- Berg in 2007

Background information
- Born: Matraca Maria Berg February 3, 1964 (age 62) Nashville, Tennessee, U.S.
- Genres: Country, pop
- Occupation: singer-songwriter
- Instruments: Vocals, guitar, harmonica
- Years active: 1982–present
- Labels: RCA Nashville, Rising Tide, Eagle
- Spouse: Jeff Hanna ​(m. 1993)​
- Website: Matraca Berg Official Site

= Matraca Berg =

American singer-songwriter (born 1964)

Matraca Maria Berg Hanna (/məˈtreɪsə/; born February 3, 1964) is an American country music singer and songwriter. She has released five albums: three for RCA Records, one for Rising Tide Records and one for Dualtone Records, and has charted in the top 40 of the U.S. Billboard country chart with "Baby, Walk On" and "The Things You Left Undone," both at No. 36. Besides most of her own material, Berg has written hits for T.G. Sheppard, Karen Brooks, Trisha Yearwood, Deana Carter, Patty Loveless, Kenny Chesney and others. In 2008 she was inducted into the Nashville Songwriters Hall of Fame and in 2018 she received the Poet's Award from the Academy of Country Music Awards. Since 1993 she has been married to Jeff Hanna of the Nitty Gritty Dirt Band.

==Early history==
Matraca Maria Berg was born February 3, 1964, in Nashville, Tennessee. Berg's mother, Icie Calloway, moved from Harlan County, Kentucky, to Nashville in the 1960s to seek her fortune as a singer and songwriter, shortly before Matraca was born. Matraca's aunt, Sudie Calloway, was a successful Music Row backing singer. Aunts Coleida Calloway and Clara Howard were backing vocalists on Kentucky's Renfro Valley Barn Dance. Uncle Jim Baker was a steel guitar player who also spent some time running Mel Tillis's song publishing companies. When Matraca was two years old, her mother married nuclear physicist Ron Berg, who legally adopted Matraca.

Berg's mother found only limited success in the music industry and eventually became a nurse. Berg herself then took up songwriting with her mother's encouragement. When Berg played her songs for songwriter Bobby Braddock, he volunteered to co-write with her. She found her earliest success in their collaboration, "Faking Love", which was sung by Karen Brooks and T. G. Sheppard, topping the Billboard Hot Country Singles (now Hot Country Songs) chart on February 19, 1983.

==Career history==
After her mother's death in 1984, Berg continued to have success writing songs for other performers. Reba McEntire had a No. 1 song with her "The Last One to Know", and Randy Travis, Tanya Tucker, Ray Price, Marie Osmond, Sweethearts of the Rodeo, Michelle Wright and others recorded her songs.
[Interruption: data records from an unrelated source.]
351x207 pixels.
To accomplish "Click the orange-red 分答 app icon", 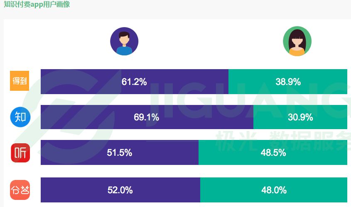I will point(20,190).
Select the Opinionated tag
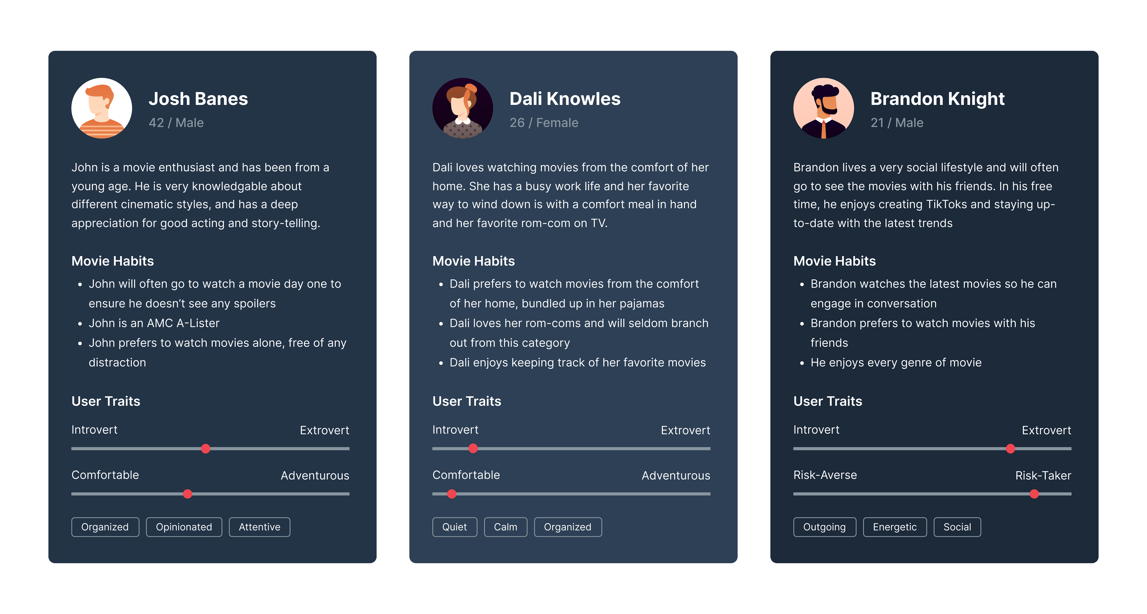Image resolution: width=1147 pixels, height=614 pixels. [x=184, y=527]
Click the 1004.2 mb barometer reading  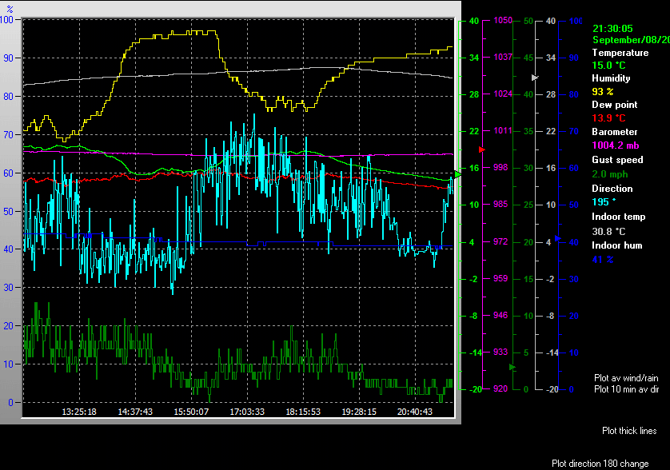pyautogui.click(x=615, y=145)
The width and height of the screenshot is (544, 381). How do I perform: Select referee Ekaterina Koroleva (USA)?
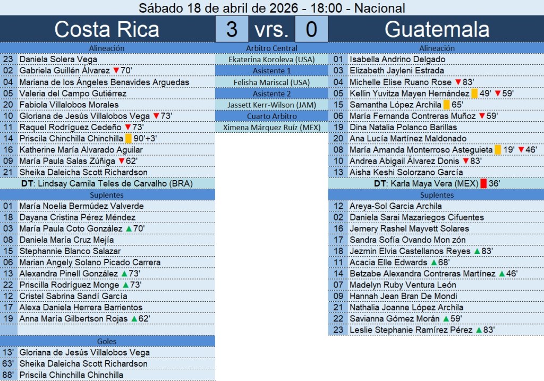(x=271, y=60)
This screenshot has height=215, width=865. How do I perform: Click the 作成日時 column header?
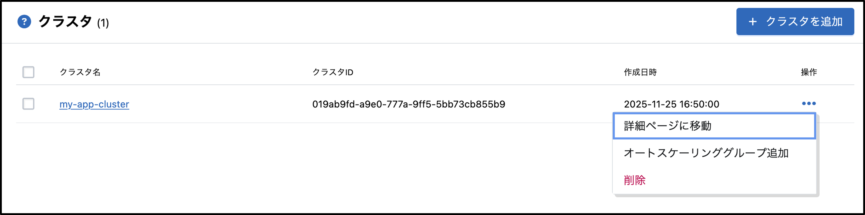(640, 72)
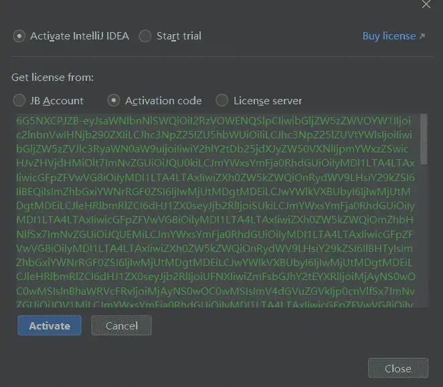Click the blue Activate button

click(50, 326)
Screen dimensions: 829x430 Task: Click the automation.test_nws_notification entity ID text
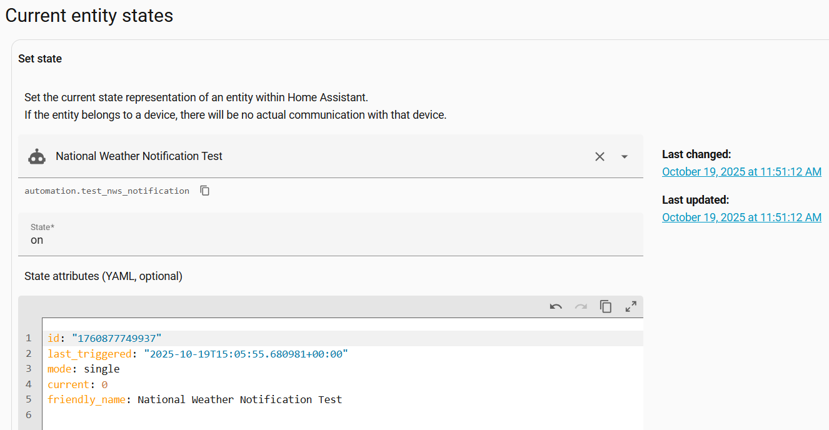pyautogui.click(x=107, y=191)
Berg signed to a recording contract with RCA Records Nashville in 1990, releasing her debut album, Lying to the Moon, produced by Wendy Waldman and Josh Leo, that year. Leo later recalled that the sessions deliberately broke with Nashville convention, using oboe and cello alongside banjos and fiddles, saying "there were no limits with Matraca." Its first two singles, "Baby, Walk On" and "The Things You Left Undone," both charted in the country top 40 at No. 36, followed by the No. 43 "I Got It Bad" and No. 55 "I Must Have Been Crazy."
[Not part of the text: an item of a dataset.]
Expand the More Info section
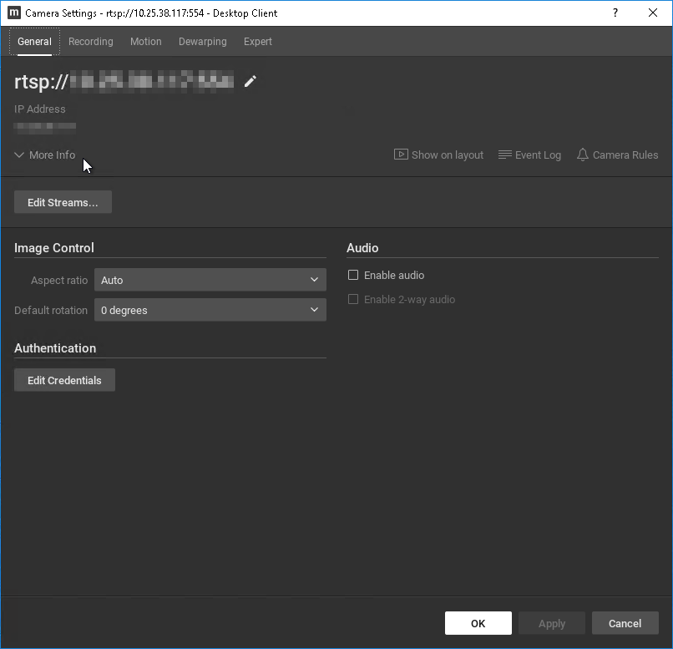Image resolution: width=673 pixels, height=649 pixels. pyautogui.click(x=45, y=155)
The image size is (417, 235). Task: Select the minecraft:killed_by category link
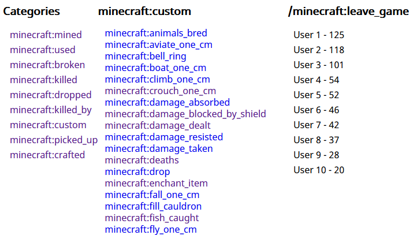coord(51,110)
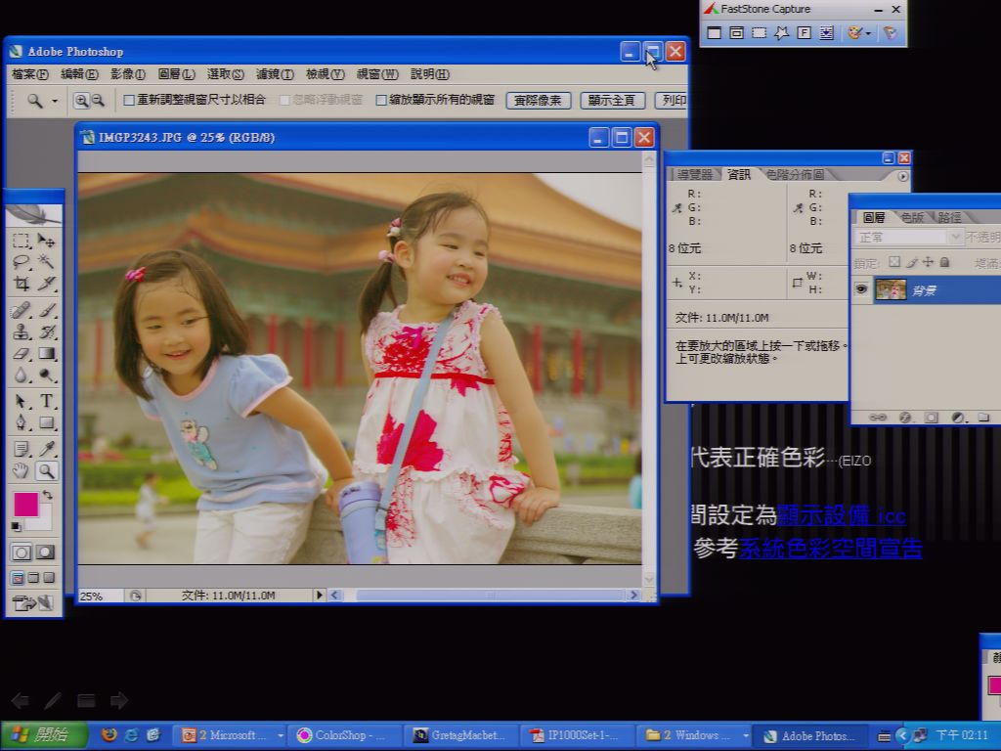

She was nominated for Top New Female Vocalist by the Academy of Country Music in 1991, losing to Shelby Lynne.

What was to be her follow-up album, Bittersweet Surrender, was recorded in 1991. It featured the single "It's Easy to Tell," which charted in November 1991. The album was rejected by the label, which wanted a more mainstream-sounding recording instead. One of the songs from this canceled album, "Wrong Side of Memphis," later became a Top Ten hit for Trisha Yearwood. She continued to write for others, and in 1994, released a pop album The Speed of Grace.

Berg's 1995 song, "You Can Feel Bad", co-written with Tim Krekel and recorded by Patty Loveless, was a No. 1 country single, spending twenty weeks on the chart.
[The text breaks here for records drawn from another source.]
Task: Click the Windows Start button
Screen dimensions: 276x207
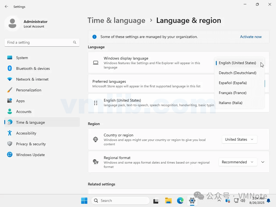Action: (x=84, y=201)
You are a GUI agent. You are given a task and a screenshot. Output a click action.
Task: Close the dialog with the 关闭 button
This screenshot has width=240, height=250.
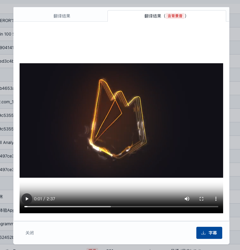point(30,233)
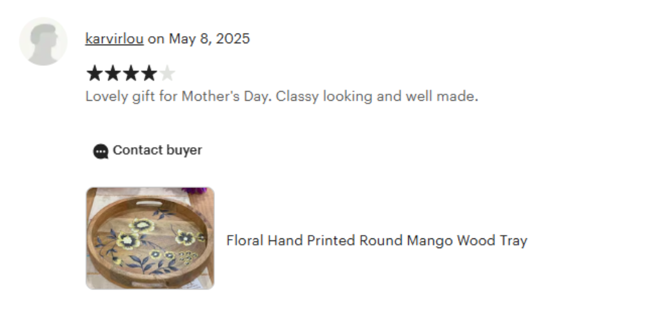645x323 pixels.
Task: Click the second rating star
Action: coord(112,74)
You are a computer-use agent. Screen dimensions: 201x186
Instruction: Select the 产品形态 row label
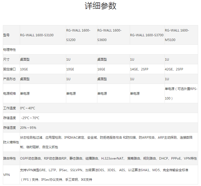[9, 79]
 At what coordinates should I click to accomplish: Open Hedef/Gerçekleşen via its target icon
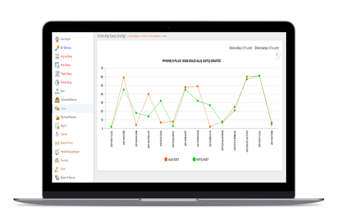tap(57, 152)
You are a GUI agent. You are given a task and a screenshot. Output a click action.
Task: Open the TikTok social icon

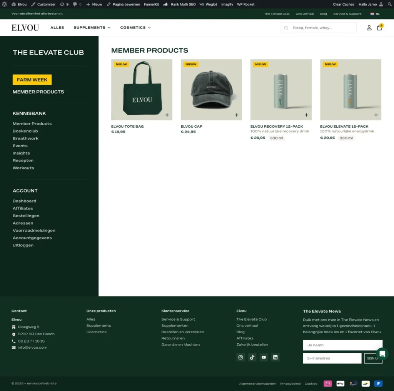[x=252, y=357]
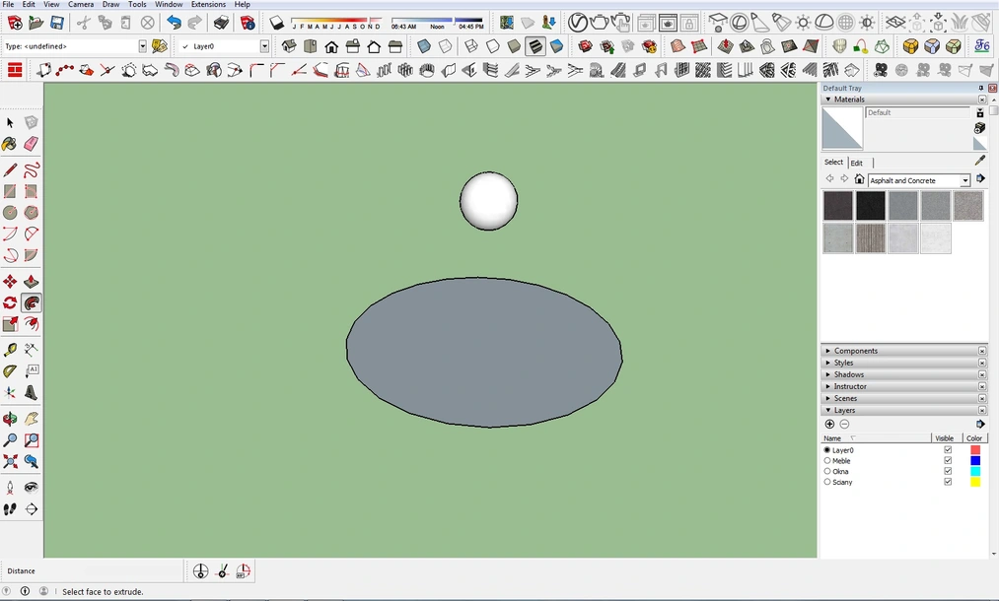Activate the Paint Bucket tool
Screen dimensions: 999x601
(x=10, y=144)
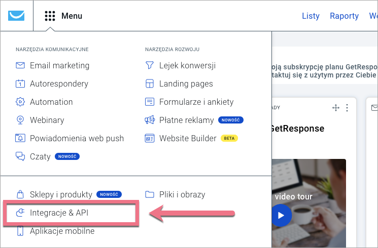
Task: Click the Czaty chat bubbles icon
Action: coord(20,156)
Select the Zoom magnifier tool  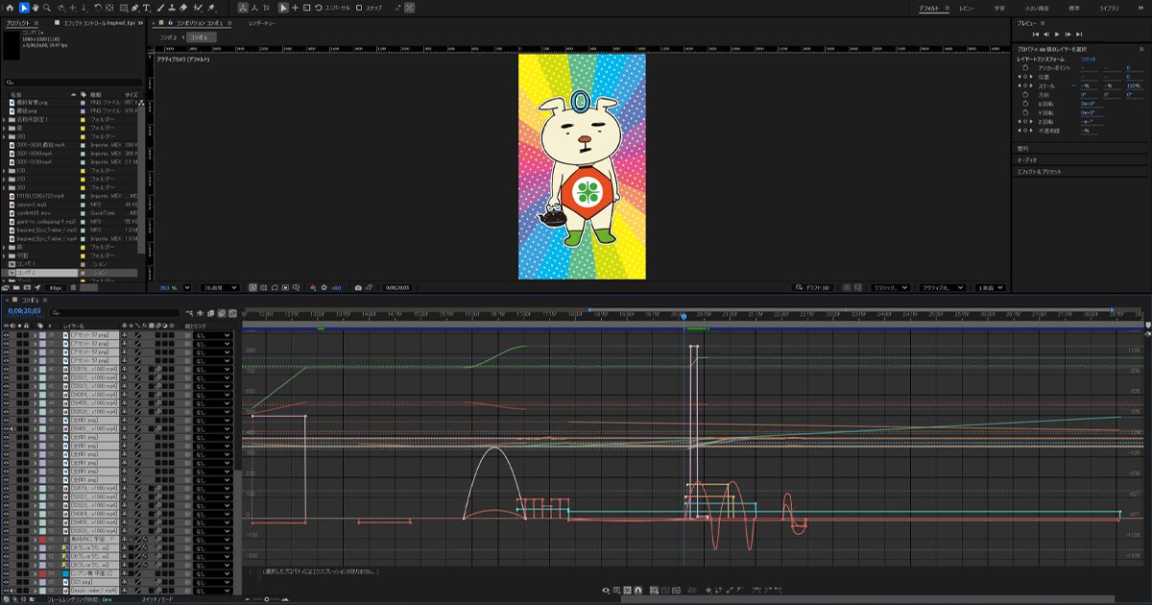tap(47, 8)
Berg co-wrote "Strawberry Wine" along with Gary Harrison, which Deana Carter released as a single. Berg won the "Song of the Year" at the 1997 CMA (Country Music Association) Awards. That year Berg became the first woman to have five No. 1 country songs within a single year.

The same year, she released the album Sunday Morning to Saturday Night via Rising Tide Records; it produced the singles "That Train Don't Run" and "Back in the Saddle," the former of which was released by Pinmonkey in 2006. In 1999, RCA released a compilation album entitled Lying to the Moon & Other Stories which also included tracks from her 1997 Rising Tide release.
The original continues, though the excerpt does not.